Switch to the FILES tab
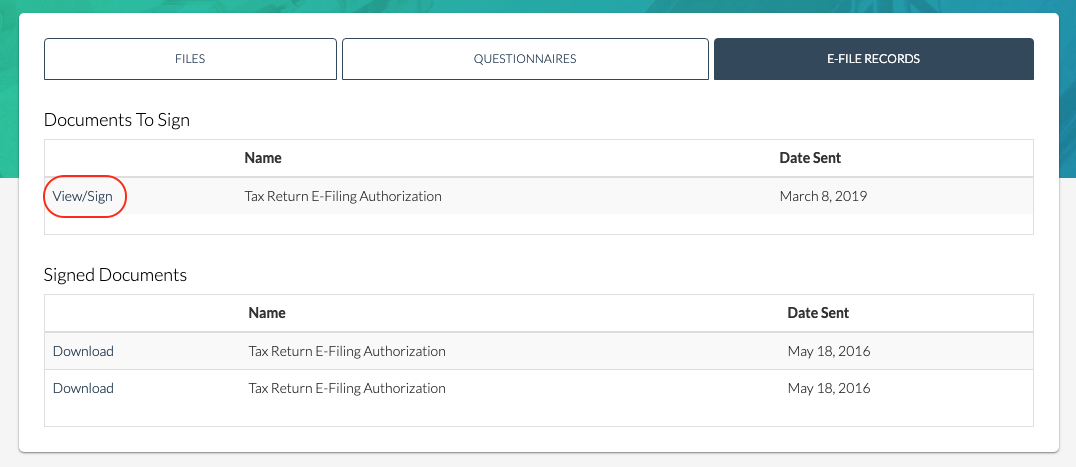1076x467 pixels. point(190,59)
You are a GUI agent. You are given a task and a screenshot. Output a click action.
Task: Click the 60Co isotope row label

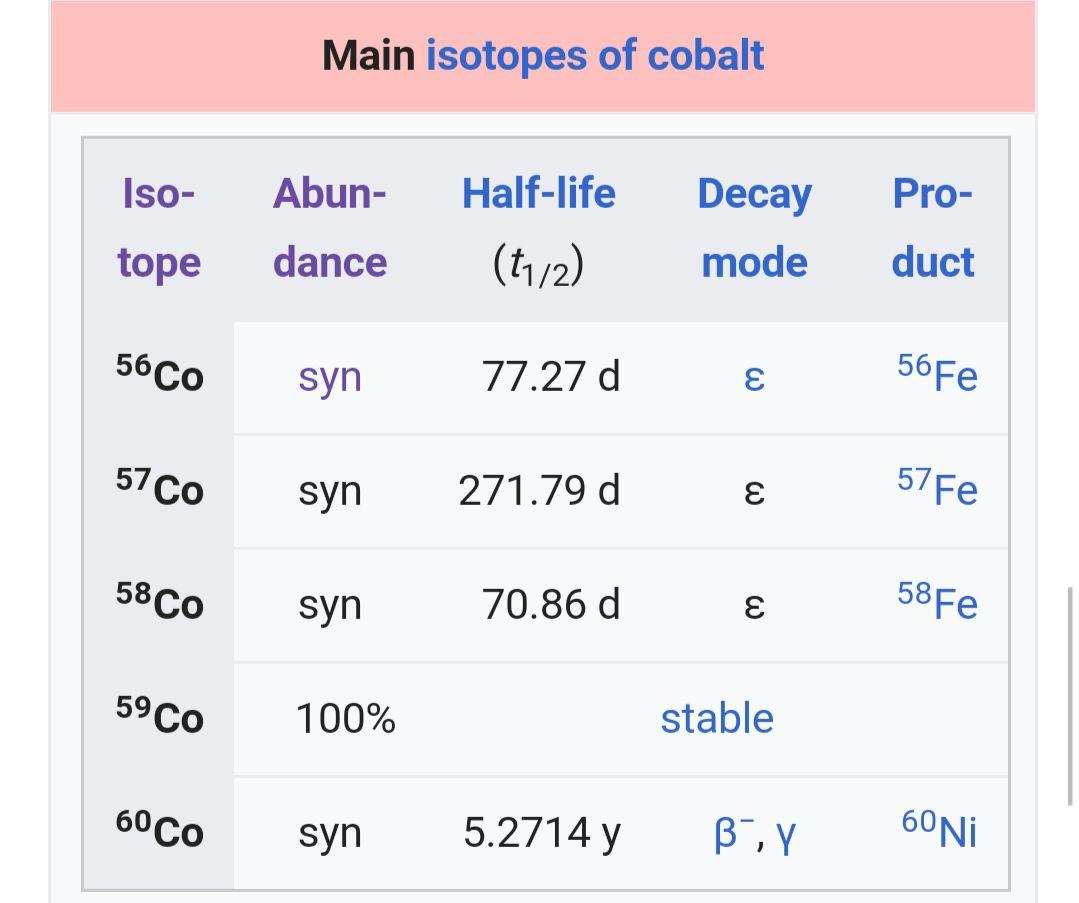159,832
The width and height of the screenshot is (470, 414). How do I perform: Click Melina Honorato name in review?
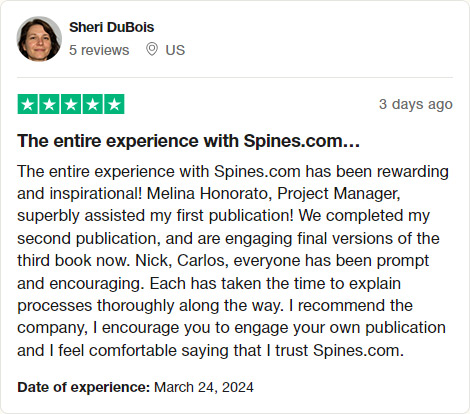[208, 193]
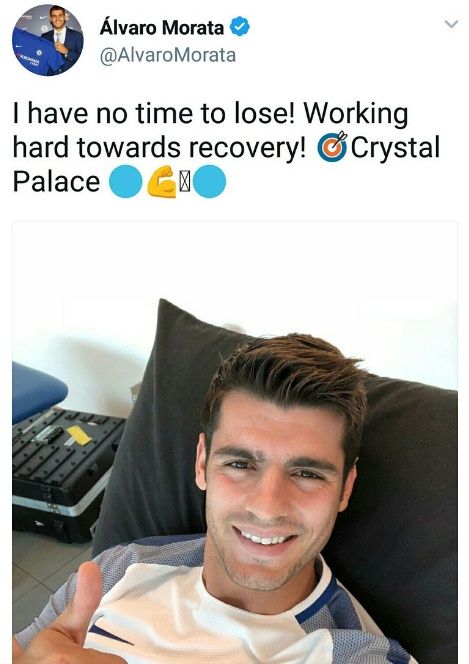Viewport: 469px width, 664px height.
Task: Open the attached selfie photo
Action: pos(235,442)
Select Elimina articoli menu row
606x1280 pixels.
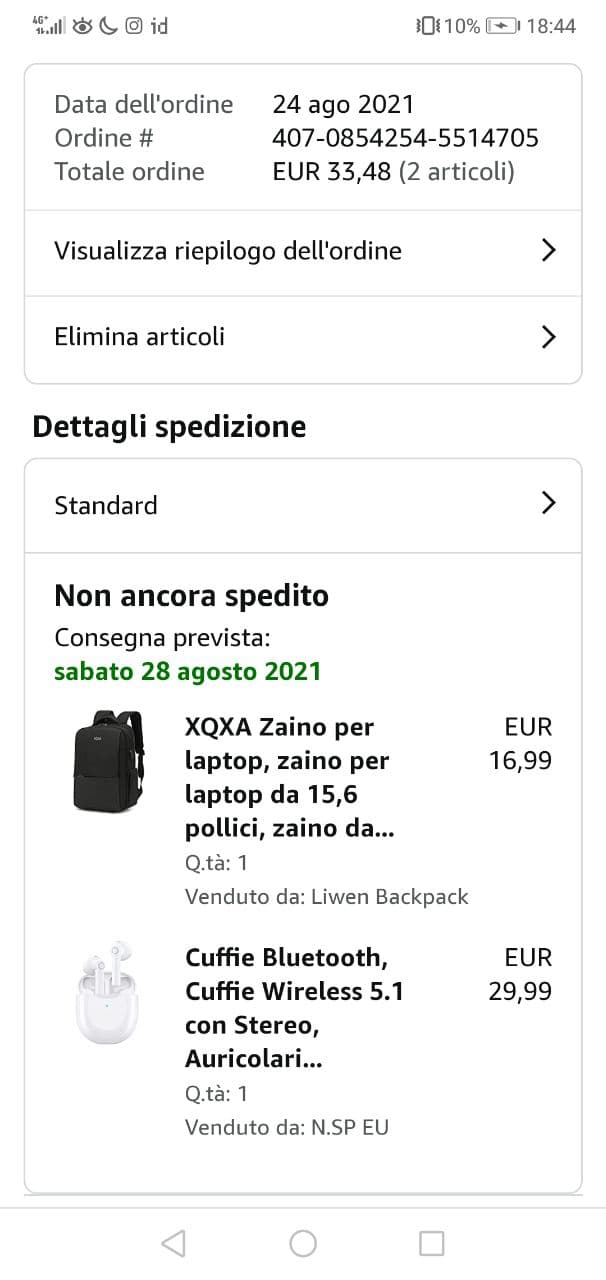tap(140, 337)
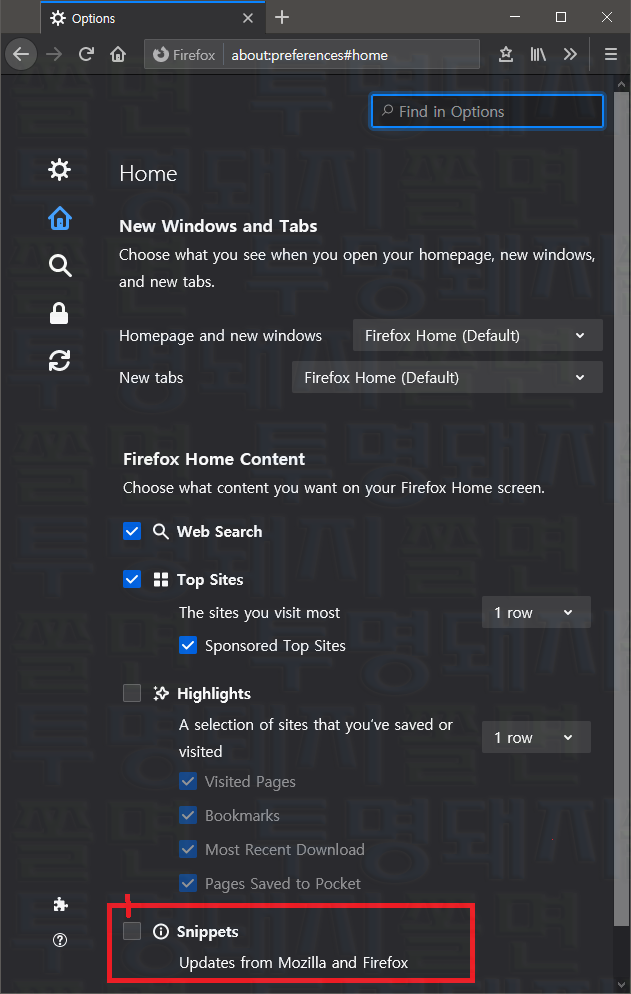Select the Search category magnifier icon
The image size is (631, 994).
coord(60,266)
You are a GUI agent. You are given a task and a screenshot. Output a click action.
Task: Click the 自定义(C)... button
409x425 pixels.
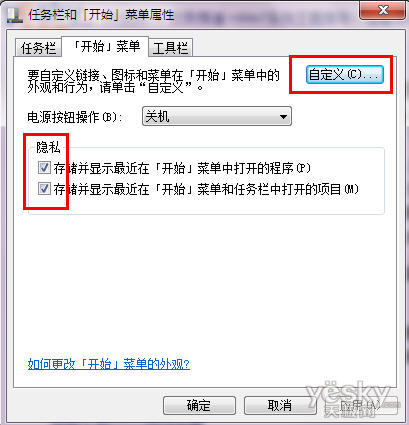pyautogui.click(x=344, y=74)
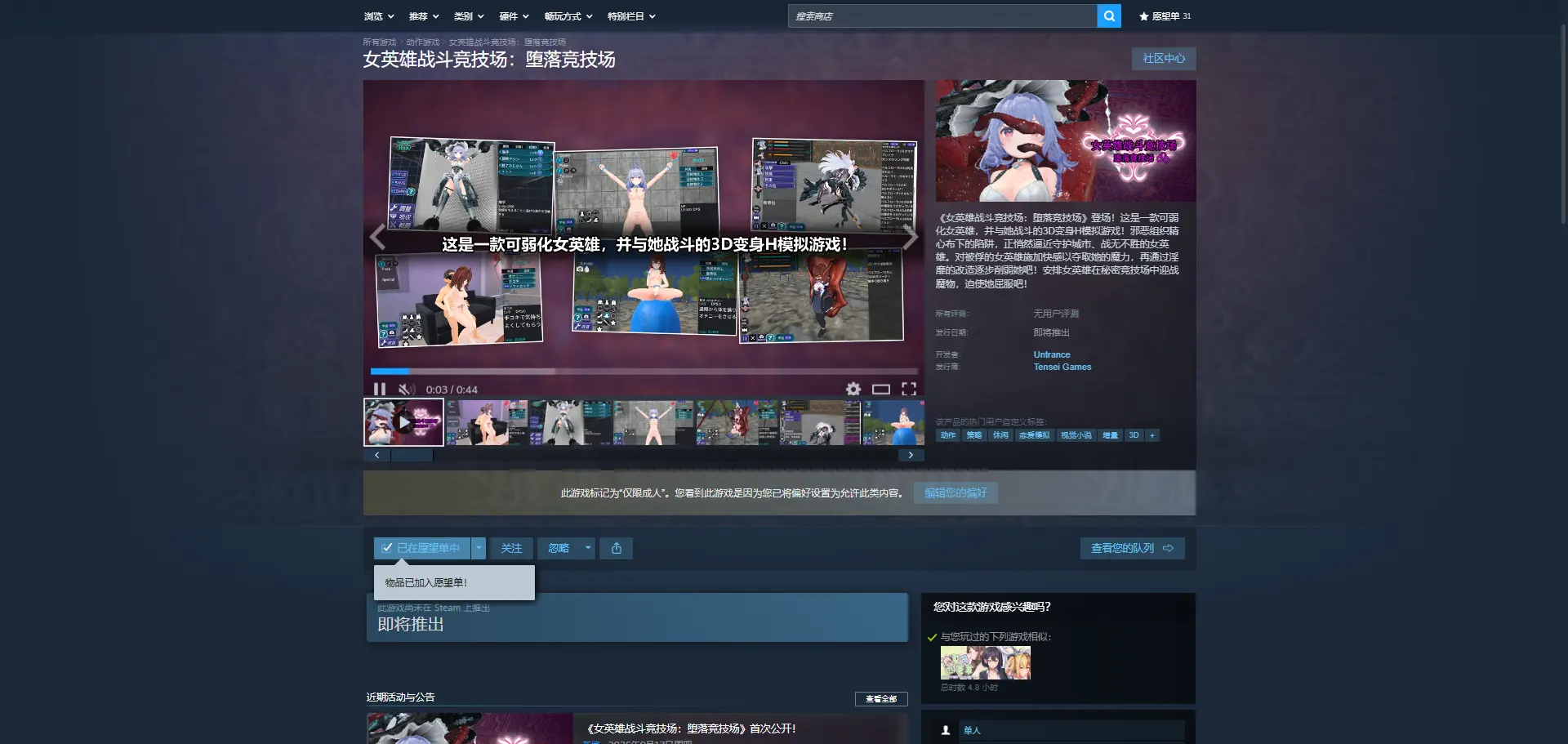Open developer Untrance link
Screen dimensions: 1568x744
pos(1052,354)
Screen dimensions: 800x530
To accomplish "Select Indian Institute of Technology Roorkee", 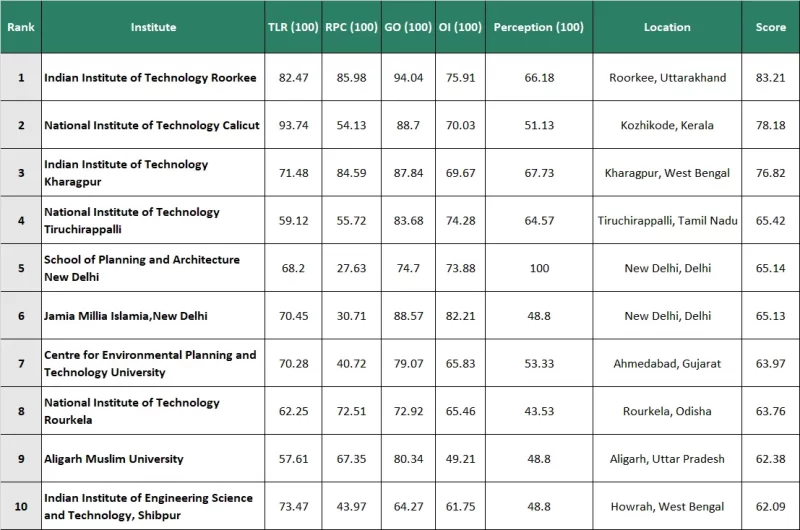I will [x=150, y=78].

_Exercise aim:_ Look above for the line with "Task: Click the 60Co isotope row label" and the line with "Task: Click the 自定义(C)... button", then restate exactly those two lines and all lines between them, with no pictures.

_Solution to the problem:_
Task: Click the 60Co isotope row label

159,832
The width and height of the screenshot is (470, 414). How do I perform: Click Melina Honorato name in review?
[208, 193]
Viewport: 469px width, 664px height.
Task: Open the attached selfie photo
Action: pos(235,442)
Select Elimina articoli menu row
606x1280 pixels.
tap(140, 337)
Select the Search category magnifier icon
The image size is (631, 994).
coord(60,266)
You are a GUI agent. You are given a task and a screenshot. Output a click action.
Task: Click the 自定义(C)... button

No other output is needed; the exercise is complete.